On the Wikipedia article about Rotation Matrices (https://en.wikipedia.org/wiki/Rotation_matrix#Determining_the_angle), the article states that the trace of the matrix will be equal to 1 + 2 cos(theta), where the theta represents the angle of the rotation in axis/angle form.

How is this property found? There doesn't appear to be any derivation on the site, and I can't see any reason why it might be the case.

Answer 1

$3$D rotation is defined as fixing a pole and rotating the orthogonal sub space to that pole (a unit vector). For instance, if our pole is the vector $(0,0,1)$, we rotate the orthogonal subspace given by the $x-y$ plane.

The sub space is roared according the the rotational matrix.

Defined by:

$$\begin{bmatrix}\cos (\theta) &-\sin (\theta) \\\sin (\theta) & \cos (\theta) \end{bmatrix}$$ .

Choosing basis suitably, we can make $v_1$ our first basis vector and this is fixed by the rotation. While the other bases will be transformed according to our rotation angle. Therefore, all rotation matrices are similar to:

$$\begin{pmatrix} 1&0&0\\ 0&\cos(\theta)&-\sin(\theta)\\ 0&\sin(\theta)&\cos(\theta)\\ \end{pmatrix} $$

Similar matrices have same trace so it follows.

Edit: I should have a book somewhere explaining this in detail, if you want, let me know so that I can find the book and post an image.

Answer 2

Note that when we say that $R$ is a rotation matrix, we're really saying that there exists an orthonormal basis $\{v_1,v_2,v_3\}$ such that

1. $R v_3 = v_3$ (i.e. $v_3$ is the "axis of rotation")
2. $R$ rotates vectors in the plane spanned by $v_1,v_2$.
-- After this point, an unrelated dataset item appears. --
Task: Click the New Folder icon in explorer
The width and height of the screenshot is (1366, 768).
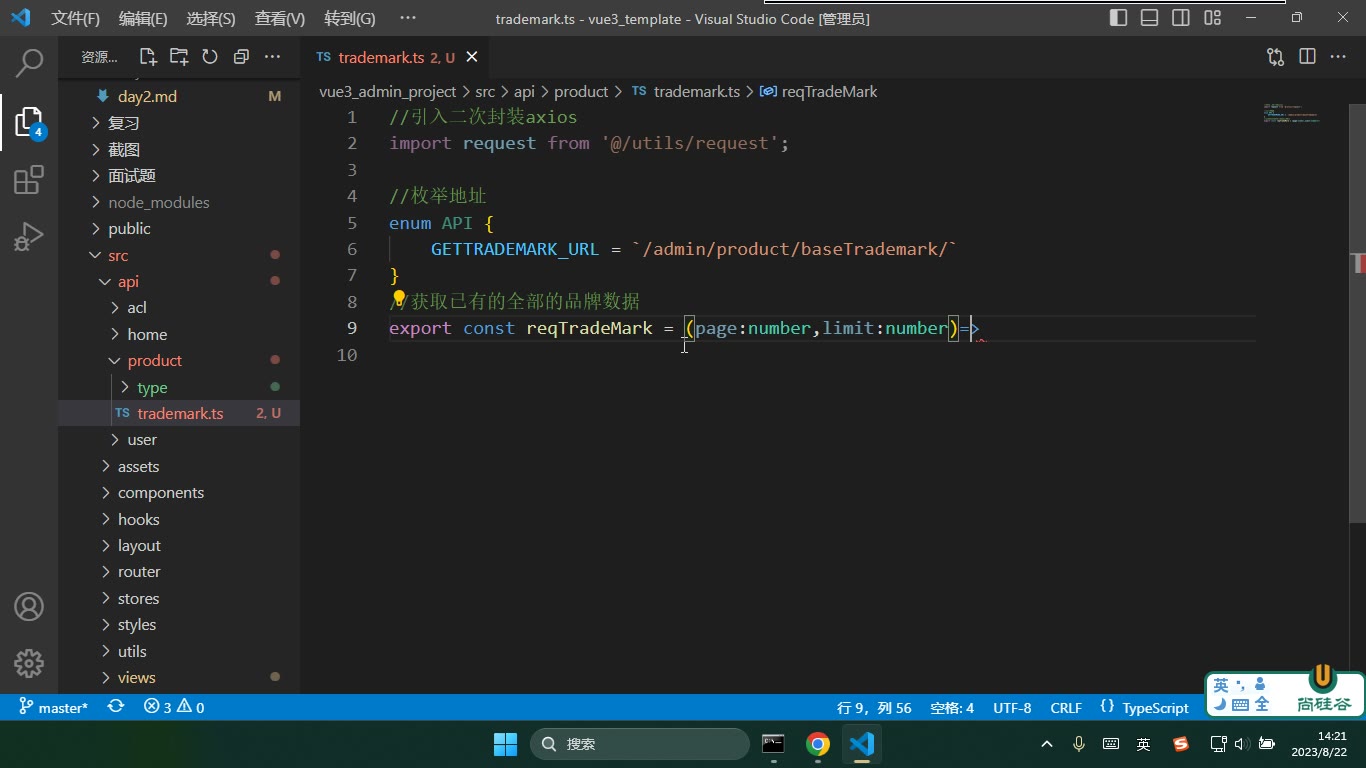Action: 179,57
So for instance, in the case that $v_1,v_2,v_3$ are the standard basis (that is, $\hat i, \hat j, \hat k$), $R$ is the matrix of the rotation in the $xy$-plane, namely $$ R_{\theta} = \pmatrix{\cos \theta & -\sin \theta & 0\\ \sin \theta & \cos \theta & 0 \\ 0 & 0 & 1}. $$ When $v_1,v_2,v_3$ is taken to be an arbitrary orthonormal basis, the resulting matrix is $$ R = VR_{\theta}V^{-1} $$ where $R_{\theta}$ is the matrix above and $V$ is the matrix whose columns are $v_1,v_2,v_3$ (in other words, the change-of-basis matrix). Note: because $V$ has orthonormal columns, $V^{-1} = V^T$.
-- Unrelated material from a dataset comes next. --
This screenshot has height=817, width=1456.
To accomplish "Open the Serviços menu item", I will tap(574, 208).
Now, it turns out that for any matrix $A$ and any invertible $S$, we have $$ \operatorname{trace}(SAS^{-1}) = \operatorname{trace}(A). $$ In more abstract terms, the trace of the matrix associated with a linear transformation will always be the same, regardless of the basis chosen. So, our new rotation $VR_{\theta}V^{-1}$ has the same trace as $R_{\theta}$, the "standard" rotation by $\theta$.